╭─ SUPPLIED MATERIAL

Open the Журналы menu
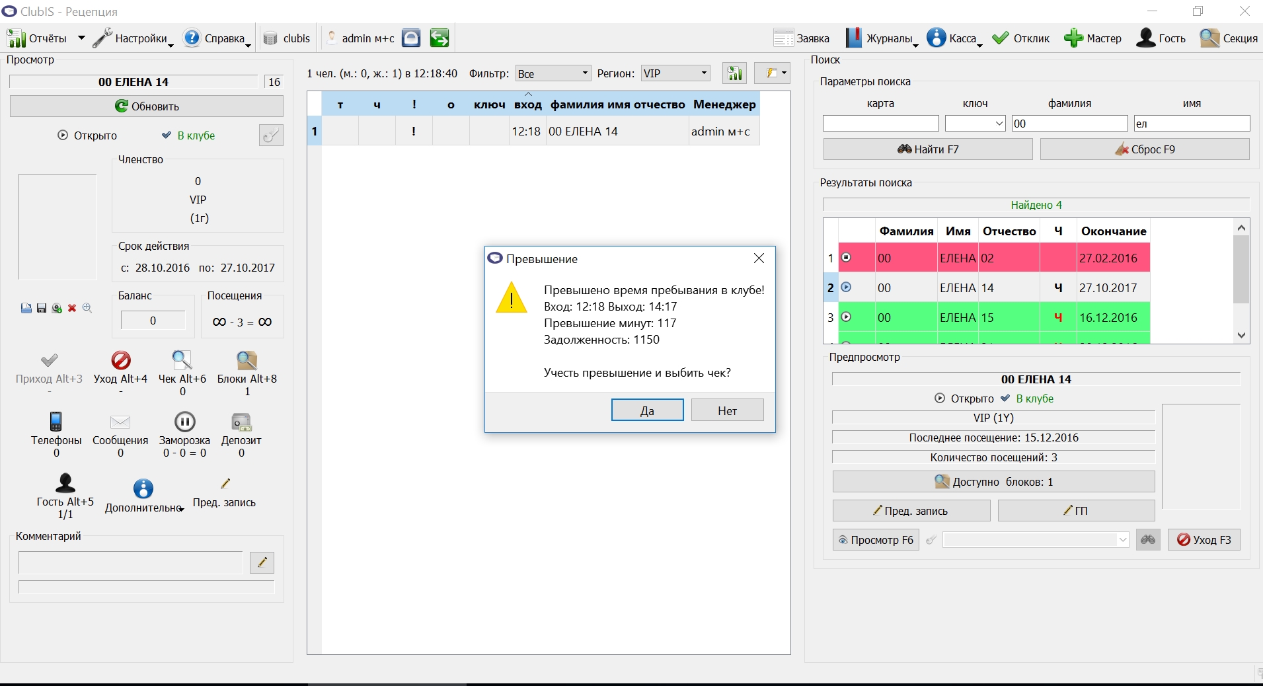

╰─
╭─ SUPPLIED MATERIAL

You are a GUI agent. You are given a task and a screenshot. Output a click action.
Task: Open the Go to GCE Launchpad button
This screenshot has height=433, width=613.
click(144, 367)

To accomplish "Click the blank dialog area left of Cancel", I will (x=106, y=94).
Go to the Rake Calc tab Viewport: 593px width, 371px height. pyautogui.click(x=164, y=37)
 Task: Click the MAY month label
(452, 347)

╰─

Which of the lines above contain the string "width"? Copy out each one in full.

This screenshot has height=433, width=613.
Go to the Rake Calc tab Viewport: 593px width, 371px height. pyautogui.click(x=164, y=37)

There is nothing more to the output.